** Opening The data block **

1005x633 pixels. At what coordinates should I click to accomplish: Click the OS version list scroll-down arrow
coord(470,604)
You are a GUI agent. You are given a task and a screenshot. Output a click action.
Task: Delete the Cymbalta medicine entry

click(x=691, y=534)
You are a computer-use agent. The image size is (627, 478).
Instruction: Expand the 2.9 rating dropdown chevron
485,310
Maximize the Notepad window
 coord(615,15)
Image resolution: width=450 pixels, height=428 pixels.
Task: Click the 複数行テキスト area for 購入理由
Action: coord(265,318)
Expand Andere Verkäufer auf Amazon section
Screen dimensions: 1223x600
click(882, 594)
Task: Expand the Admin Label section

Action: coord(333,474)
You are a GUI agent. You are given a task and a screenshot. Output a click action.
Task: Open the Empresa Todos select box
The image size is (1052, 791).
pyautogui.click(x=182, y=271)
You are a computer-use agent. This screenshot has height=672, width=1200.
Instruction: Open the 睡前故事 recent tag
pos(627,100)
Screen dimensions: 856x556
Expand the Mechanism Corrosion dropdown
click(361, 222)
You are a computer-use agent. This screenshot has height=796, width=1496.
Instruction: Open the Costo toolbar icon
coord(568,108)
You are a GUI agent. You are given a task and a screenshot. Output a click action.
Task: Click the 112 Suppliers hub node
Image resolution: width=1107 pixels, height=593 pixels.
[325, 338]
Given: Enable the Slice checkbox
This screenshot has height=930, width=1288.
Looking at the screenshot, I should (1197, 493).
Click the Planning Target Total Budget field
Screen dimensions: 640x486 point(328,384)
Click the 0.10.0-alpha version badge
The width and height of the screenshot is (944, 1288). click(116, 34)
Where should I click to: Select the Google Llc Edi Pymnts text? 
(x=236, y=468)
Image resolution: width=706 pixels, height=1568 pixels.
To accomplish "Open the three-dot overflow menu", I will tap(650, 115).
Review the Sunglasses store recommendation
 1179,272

** Closing The data block **

**What is expected:**
Which of the lines above mention the word "computer"? Pull those lines out.

**Output for this exercise:**
You are a computer-use agent. The image size is (627, 478).
You are a computer-use agent. This screenshot has height=672, width=1200.
You are a computer-use agent. This screenshot has height=796, width=1496.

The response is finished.